Nmap is included with many Linux distros. You can download Windows binaries, and source code for Unixish OSes (although I could not get it to compile on Mac OS X - first time I've had trouble with anything that was SUPPOSED to compile).
The simplest use is just:
nmap -v somehost.com
That might get you back a list like this:
(The 1600 ports scanned but not shown below are in state: filtered) Port State Service 80/tcp open http Nmap run completed -- 1 IP address (1 host up) scanned in 174 seconds
However, you can't blindly trust that. For example, the host I scanned here absolutely DOES have port 25 open for mail. Probably it was just busy or temporarily unavailable at the moment I ran this, because trying it again a minute later did list both 80 and 25 open. Nmap DOES try more than once, but in my testing, it's not unusual for it to miss things. That's probably helpful now and then if someone is scanning you with malicious intent.
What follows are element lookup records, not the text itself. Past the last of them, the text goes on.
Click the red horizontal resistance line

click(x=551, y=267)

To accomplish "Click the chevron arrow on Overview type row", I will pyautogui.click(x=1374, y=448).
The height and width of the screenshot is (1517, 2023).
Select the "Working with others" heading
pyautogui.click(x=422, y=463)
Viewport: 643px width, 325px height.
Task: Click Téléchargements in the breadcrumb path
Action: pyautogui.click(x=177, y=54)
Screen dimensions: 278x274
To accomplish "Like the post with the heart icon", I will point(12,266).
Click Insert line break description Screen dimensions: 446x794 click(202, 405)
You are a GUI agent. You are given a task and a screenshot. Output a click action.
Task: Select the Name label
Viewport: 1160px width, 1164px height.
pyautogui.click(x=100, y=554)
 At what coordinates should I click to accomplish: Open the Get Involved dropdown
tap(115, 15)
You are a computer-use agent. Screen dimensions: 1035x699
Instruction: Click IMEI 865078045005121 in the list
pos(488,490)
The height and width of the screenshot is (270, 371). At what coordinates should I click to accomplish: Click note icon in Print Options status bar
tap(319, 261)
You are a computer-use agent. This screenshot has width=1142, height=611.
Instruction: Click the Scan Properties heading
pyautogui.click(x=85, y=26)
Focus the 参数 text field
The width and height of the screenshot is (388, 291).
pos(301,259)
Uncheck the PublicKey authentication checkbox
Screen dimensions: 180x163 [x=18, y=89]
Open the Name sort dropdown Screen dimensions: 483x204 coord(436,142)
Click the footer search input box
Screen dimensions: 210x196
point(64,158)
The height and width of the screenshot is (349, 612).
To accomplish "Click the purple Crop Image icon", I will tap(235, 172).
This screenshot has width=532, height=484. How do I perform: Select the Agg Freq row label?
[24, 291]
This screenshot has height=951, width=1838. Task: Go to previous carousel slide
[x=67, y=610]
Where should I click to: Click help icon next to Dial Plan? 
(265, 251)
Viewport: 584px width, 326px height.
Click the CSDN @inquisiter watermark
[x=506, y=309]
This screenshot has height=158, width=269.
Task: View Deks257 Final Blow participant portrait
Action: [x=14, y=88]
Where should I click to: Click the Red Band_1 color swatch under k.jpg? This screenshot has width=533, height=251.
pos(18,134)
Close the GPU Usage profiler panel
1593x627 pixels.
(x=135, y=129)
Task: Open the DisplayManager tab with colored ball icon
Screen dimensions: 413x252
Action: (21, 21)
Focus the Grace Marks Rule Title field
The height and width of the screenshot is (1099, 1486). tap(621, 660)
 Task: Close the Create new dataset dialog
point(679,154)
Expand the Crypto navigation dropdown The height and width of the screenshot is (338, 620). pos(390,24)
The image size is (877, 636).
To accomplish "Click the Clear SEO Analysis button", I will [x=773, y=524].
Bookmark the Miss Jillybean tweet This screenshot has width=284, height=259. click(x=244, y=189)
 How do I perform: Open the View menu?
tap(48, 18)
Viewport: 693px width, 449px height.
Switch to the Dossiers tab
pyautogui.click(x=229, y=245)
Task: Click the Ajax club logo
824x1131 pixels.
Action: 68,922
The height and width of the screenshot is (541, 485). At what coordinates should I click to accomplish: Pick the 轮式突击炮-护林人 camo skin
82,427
We can be specific about ports to scan:
# nmap -v -p 20-25 somehost.com Port State Service 20/tcp filtered ftp-data 21/tcp filtered ftp 22/tcp filtered ssh 23/tcp filtered telnet 24/tcp filtered priv-mail 25/tcp open smtp
Note that -v only scans certain ports by default. You can see what those are by adding a "-d" to the command arguments. The machine above was also listening on certain odd ports above 1024, and nmap -v wouldn't tell us that unless we asked it to. Interestingly, nmap appears to skip certain ports. I captured output from a "-v -d" scan and then sorted it by port number so I could see what it actually looked at and found the following:
Ports 1 to 185 were scanned Ports 187 to 550 were scanned Ports 552 to 1027 were scanned Ports 1029 to 1033 were scanned
There were several hundred higher number ports scanned, ending with 61439 through 61441 and 65301. Interestingly, a list of nmap scanned ports says it includes the 186 and 551 not seen in my dump. Perhaps even more interesting is that nmap said that it scanned 1600 ports, which would match my output if 186 and 551 were scanned. So, I added services on 186 and 551, and tried the scan again - it found both ports. The point of all this is that you need to be aware that nmap may indeed be doing what you want it to do, but its output isn't necessarily complete.